The ability of activated HRAS to promote radiation resistance and predict for sensitivity to potential radiosensitizers was tested in a bladder cancer model system. Mutations in HRAS, KRAS, and NRAS were analyzed using cBioPortal in a bladder cancer cohort (TCGA). We employed a panel of urothelial carcinoma cell lines – T24 (HRASG12V), J82 and 5637 (RASWT). Cell growth and survival was tested with colony formation and proliferation assays. Radiation survival was assessed by clonogenic survival assay. Immunoblots were used to confirm mutant HRAS expression, and target activation/knockdown in overexpression and knockdown studies. Radiosensitization of mutant-HRAS bladder cancer was tested using a flank cell line xenograft model in nude mice.

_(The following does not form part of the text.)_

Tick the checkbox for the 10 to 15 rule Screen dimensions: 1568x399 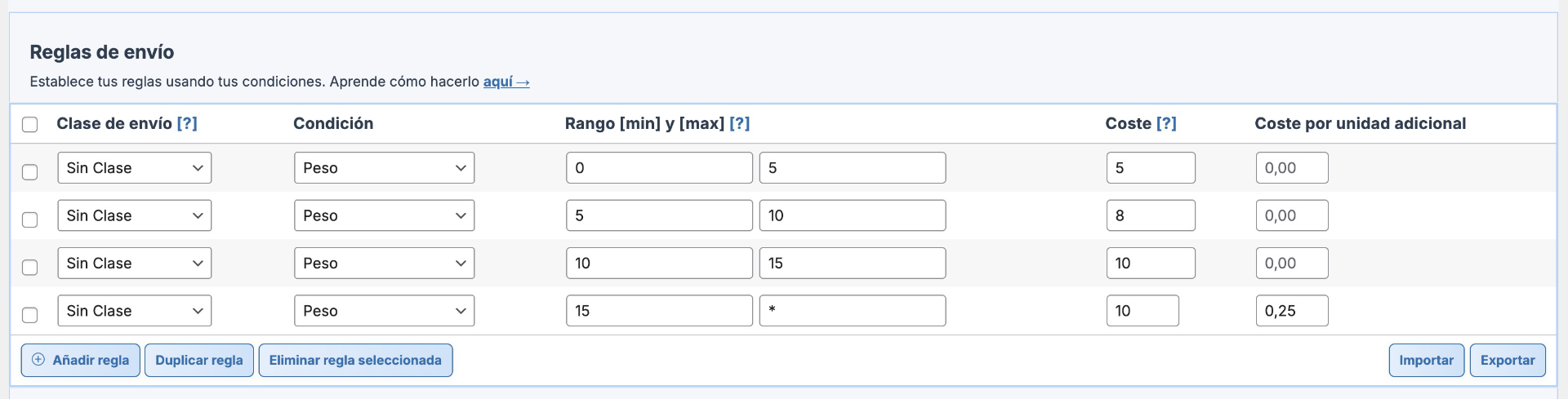30,268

Approximately 10% of bladder cancers feature alterations in one of three RAS genes; mutations in HRAS comprise greater than 50% of these. An HRAS activating (G12V) mutation was detected in T24. Consistent with other cancer lines featuring activated RAS, T24 is relatively insensitive to radiation. Direct inhibition of the MEK/ERK or PI3K/MTOR pathway by selumetinib or BEZ-235, respectively, decreased target protein activation and resulted in significant growth inhibition compared to control (p<0.05). Treatment with either selumetinib or BEZ-235 radiosensitized HRASG12V expressing cells (SER 1.3-1.8), but had more modest effects on cells with wildtype HRAS. Compared to control, T24 exhibited higher levels of phosphorylated DNA-PK and γH2AX one hour after combination treatment with radiation and selumetinib or BEZ-235. siRNA knockdown of HRAS radiosensitized T24, but not J82 or 5637 cells relative to non-targeting control. The combination of selumetinib and radiation therapy significantly delayed the growth of T24 tumors in vivo. Over 10% of bladder cancers feature alterations in the RAS family of genes. These mutations often lead to resistance to conventional therapies, including radiation. Inhibition of downstream MEK/ERK and PI3K/MTOR pathways can radiosensitize tumors with activating mutations in HRAS. Identification of additional mutation/drug combinations that result in radiosensitization may be valuable to advance the design of personalized radiation therapy.